Bottom Right Half Bracket ⸥
⸥ (U+2E25) is a standard Unicode character that you can copy and paste anywhere text is accepted. This page provides a concise reference with safe tips, internal links, and practical guidance so you can use it reliably across apps and platforms.
What it is and where it’s used: Bottom Right Half Bracket is part of the Symbols family (block: Supplemental Punctuation). If you need styled or decorative alternatives, try our Fancy Text tool to generate compatible text that works in most modern interfaces.
History & usage: The Bottom Right Half Bracket is a punctuation mark in the Supplemental Punctuation block, encoded as U+2E25. It is a right half of a bracket pair that can appear in certain typographic and encoding schemes. In use, it helps to delimit content by acting as the closing piece of a group, parameter list, or quoted text in writing and code. This symbol is chosen for its distinct shape and its compatibility with other half brackets in mixed text layouts. Writers and programmers may rely on it when a full bracket is not available in the font, or when a special typographic effect is desired. The pairing with its corresponding left half bracket allows readers to see where a section begins and ends, even in vertical or compact text arrangements. In practice, it supports clear syntax that marks boundaries without introducing extra characters. Its role remains consistent across contexts where half brackets convey the end of a quoted or grouped segment. Overall, this character serves as a precise visual cue for grouping in both prose and code.)
Copy and input: the quickest method is to copy the character here. You can also insert it by its codepoint U+2E25 in many development tools or editors. Some operating systems provide a character viewer or input palette that lets you search by name or code and insert the glyph into documents.
Display and fallback: if you see an empty box (tofu) or a placeholder rectangle, the active font might not include this codepoint. Switching to a font with broader Unicode coverage or using a fallback font usually fixes the issue. On the web, ensure the page’s font stack includes a general‑purpose fallback.

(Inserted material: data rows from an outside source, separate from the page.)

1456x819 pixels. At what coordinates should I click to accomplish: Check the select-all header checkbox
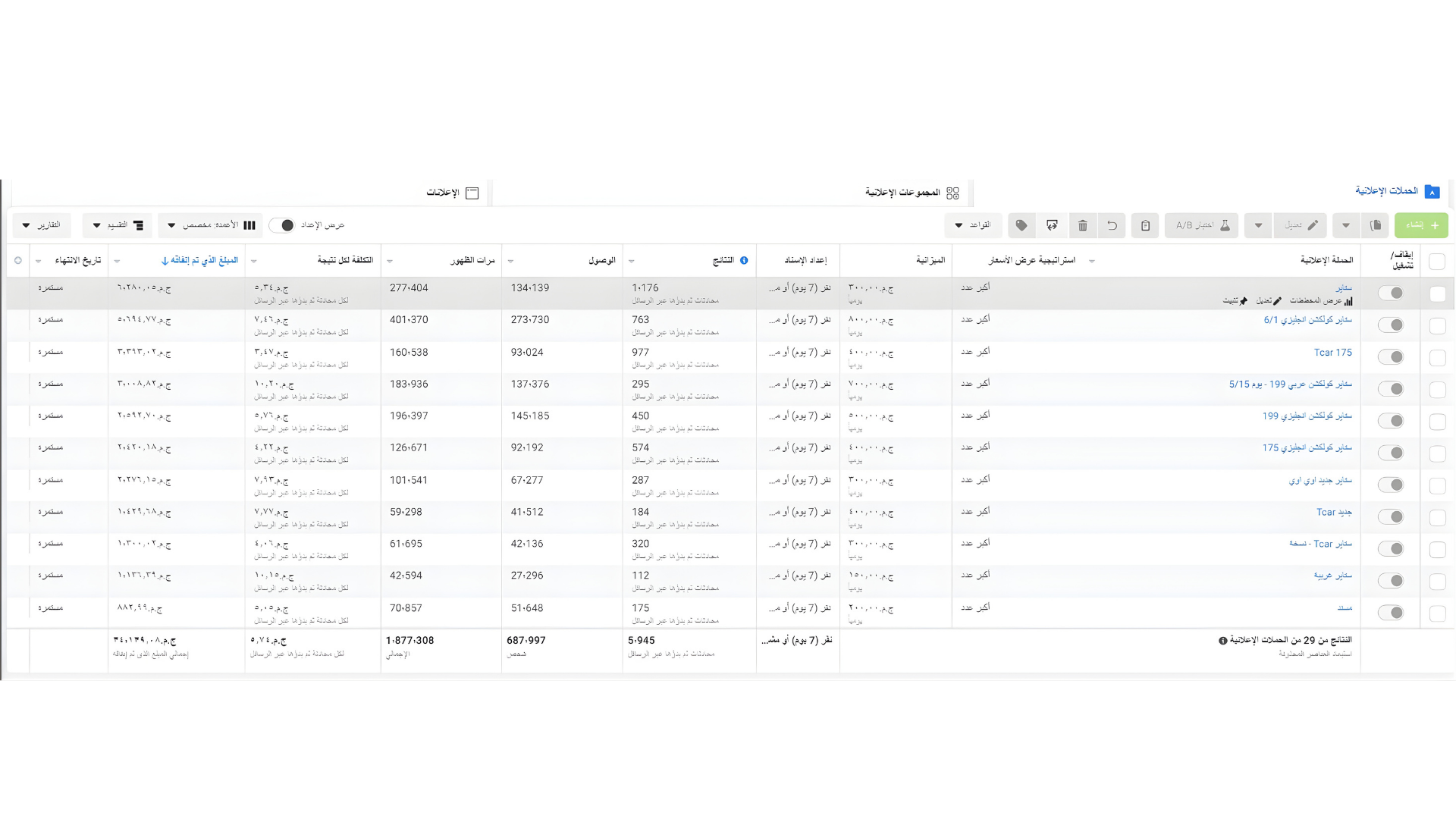[x=1436, y=262]
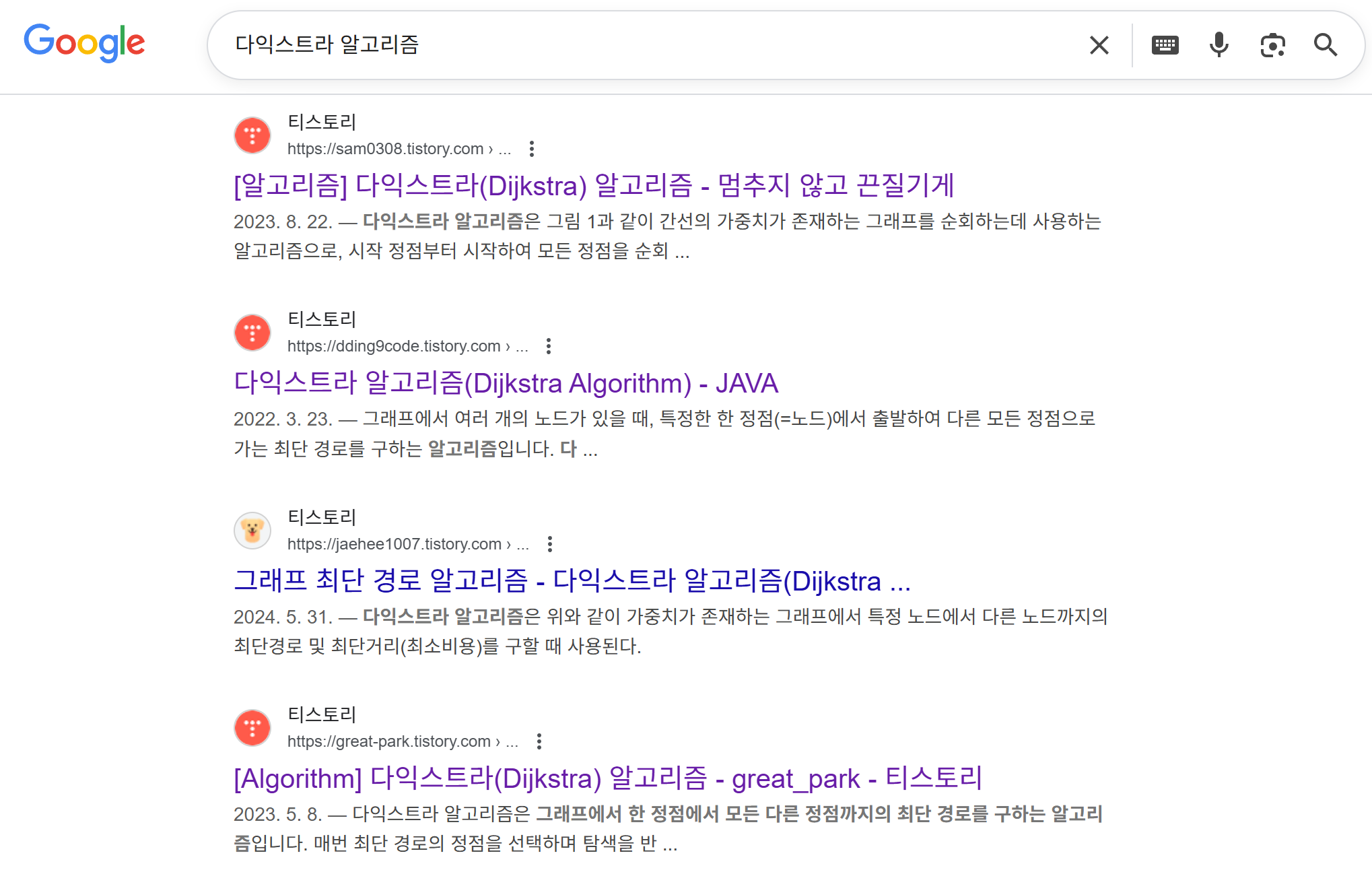The width and height of the screenshot is (1372, 870).
Task: Open search by image camera icon
Action: (1272, 45)
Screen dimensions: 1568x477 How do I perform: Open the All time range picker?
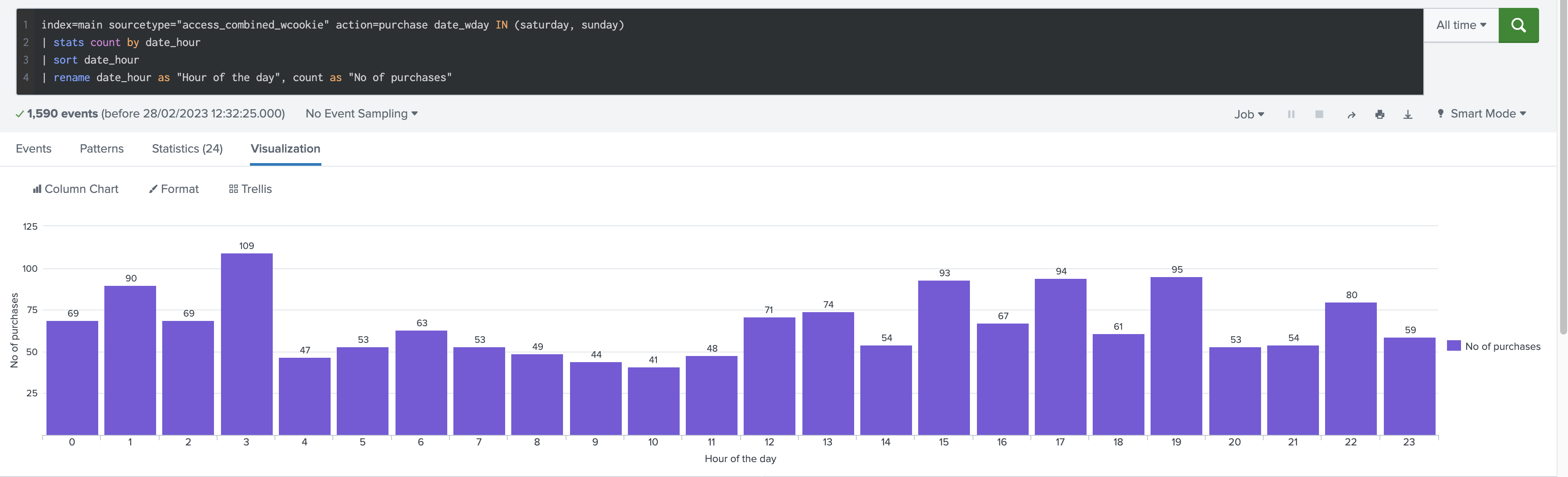[1460, 25]
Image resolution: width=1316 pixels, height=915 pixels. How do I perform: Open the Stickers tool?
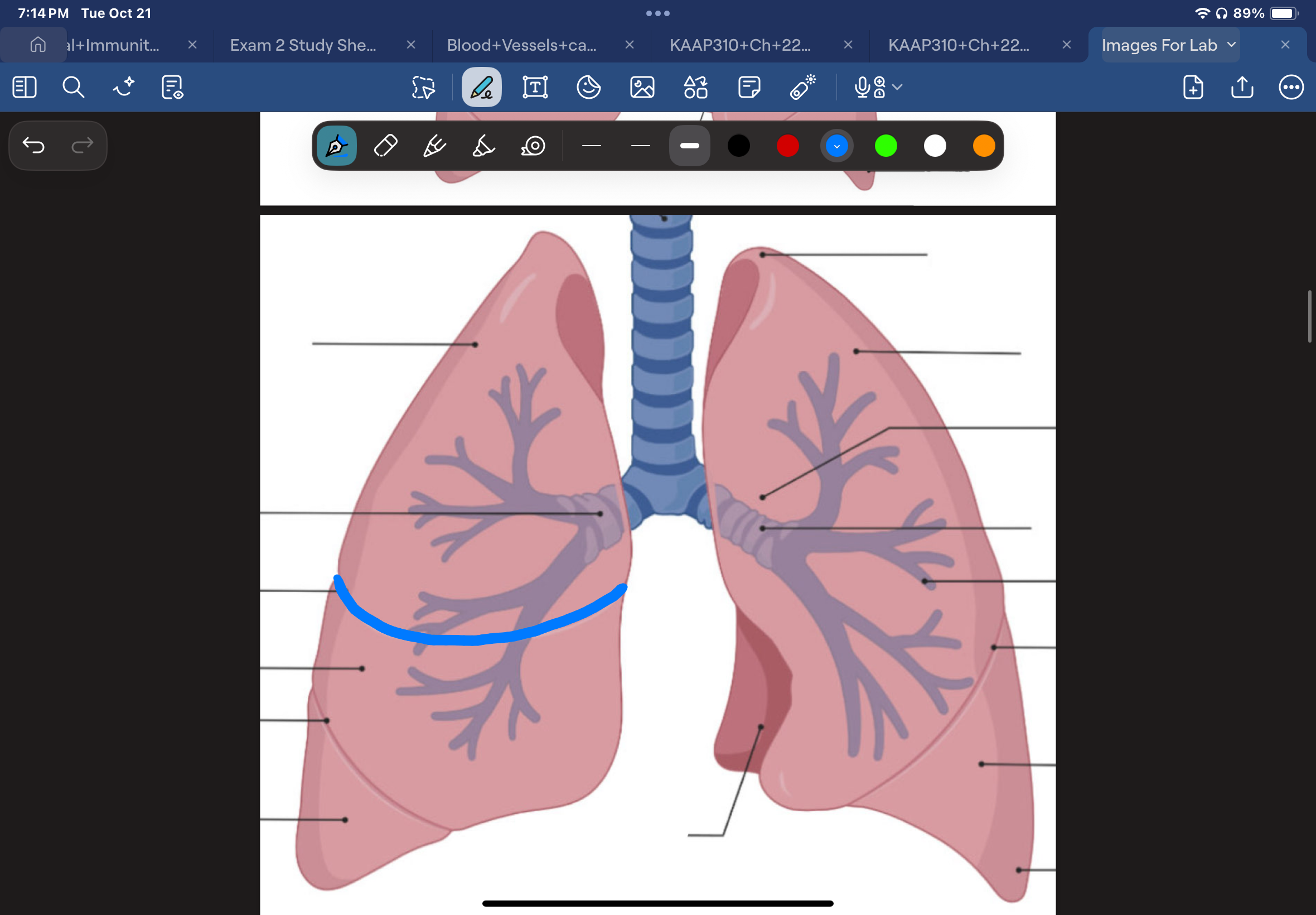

Related references: browse the Categories for similar characters. When choosing a symbol, prefer the official codepoint for semantic clarity and better compatibility with search, copy, and accessibility tooling.
See our category page for related symbols.
Technical details
- Codepoint:
U+2E25 - General Category:
Pe - Age:
5.1 - Bidi Class:
ON - Block:
Supplemental Punctuation - Script:
Common - UTF-8:
E2 B8 A5 - UTF-16:
2E25 - UTF-32:
00002E25 - HTML dec:
⸥ - HTML hex:
⸥ - JS escape:
\u2E25 - Python \N{}:
\N{BOTTOM RIGHT HALF BRACKET} - Python \u:
\u2E25 - Python \U:
\U00002E25 - URL-encoded:
%E2%B8%A5 - CSS escape:
\2E25
How to type / insert
Fast copy: click the Copy button near the top of this page.
By codepoint: in many editors and IDEs, you can insert via the Unicode code U+2E25 or a built‑in character picker.
HTML: use the numeric entity ⸥ (hex) or ⸥ (decimal) when an HTML entity is needed.
Compatibility & troubleshooting
Font support: if the symbol does not render, the current font likely lacks this codepoint. Choose a font with broad Unicode coverage or allow a fallback font.
Web pages: ensure your CSS font stack includes a general fallback; avoid relying on images for common symbols to preserve accessibility and copyability.